Recently I've been learning about meditation. Among other things, I've been reading a couple of books by Jon Kabat-Zinn. The first is called Full Catastrophe Living, and it's directed in part at people living with chronic pain and illness. The second is a more straightforward discussion of meditation, called Wherever You Go, There You Are.
Meditation is not what I'd always thought it was. It's not about forcing yourself to be calm, or your mind to be empty. It's just about really being present; not always dwelling on the past or worrying about the future.
Sadly, not me.
Because of this, I have always been pretty skeptical about the usefulness of meditation for people with chronic pain. Wouldn't being present in my body just make me more aware of how much it hurts? What I'm finding, though, is that while meditation may not do much for the pain itself, it does seem to be changing my response to pain.
I am a worrier. I worry about people I love, about school, polar bears and rainforests. And sometimes I think the worst part of chronic illness is not the symptoms themselves, but the anticipation of more, or worse, symptoms, and the disability and disappointment that may come with them.
Last week I took a trip with my parents. It was lovely and a lot of fun, but it also involved hours of driving. Car seats and scoliosis are not a good mix, and after a few hours, my back felt horrible. I usually just take a deep breath try to ignore it, but this time I cried. Actually, sobbed - quietly, because I didn't want to talk about it with anyone. I had a total meltdown. I thought I would ruin the trip for myself and my family. And we were going to a concert that night; how would I enjoy it when each breath took so much energy? I was so angry at myself.
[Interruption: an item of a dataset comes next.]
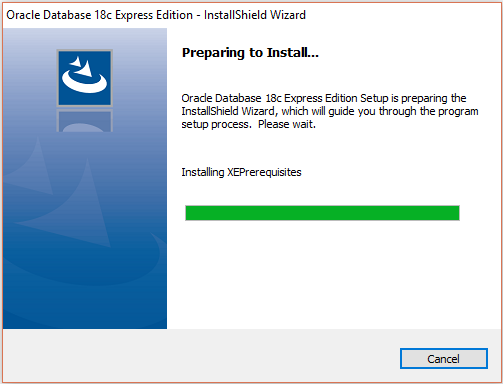Click the green installation progress bar

click(x=322, y=213)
I probably cried for a good half hour (it didn't help that I was exhausted) before some switch in my mind flipped and reminded me that here was the perfect opportunity to give this meditation business a try. So I started to think about why I was crying. It wasn't just because I hurt.Yes, I was in a lot of pain, but I was crying because I was worried about the next few hours and the next few days.
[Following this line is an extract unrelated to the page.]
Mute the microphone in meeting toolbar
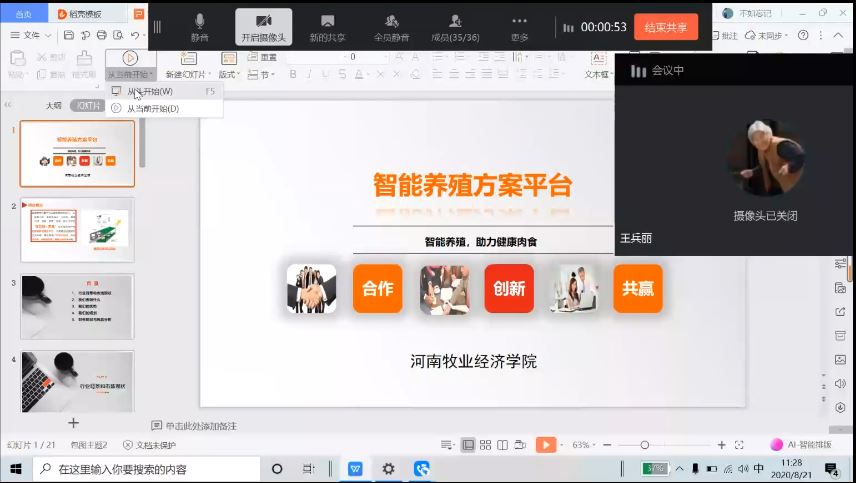 [x=200, y=26]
I brought my focus back to the present, noticing the car, the trees going by outside, and even my stiffness and seizing muscles. I reminded myself that I was already in enough pain to want to crawl out of my skin. I was already handling it. Surprisingly, this actually worked. My back didn't feel any better, but after a while, I did. I stopped crying, took pills, got out of the car and walked around.
I'm definitely no master of meditation. I'm still full of worries and neuroses most of the time, and I don't often remember to bring myself back to the here and now. I'm trying to, though, and when I do, I am surprised by the difference it makes - if not to the pain itself, at least to my confidence in my ability to handle it.
Before the concert that night, I soaked my back in a hot bath, did yoga in our hotel room, and loaded up on painkillers. And it worked! The concert was lovely.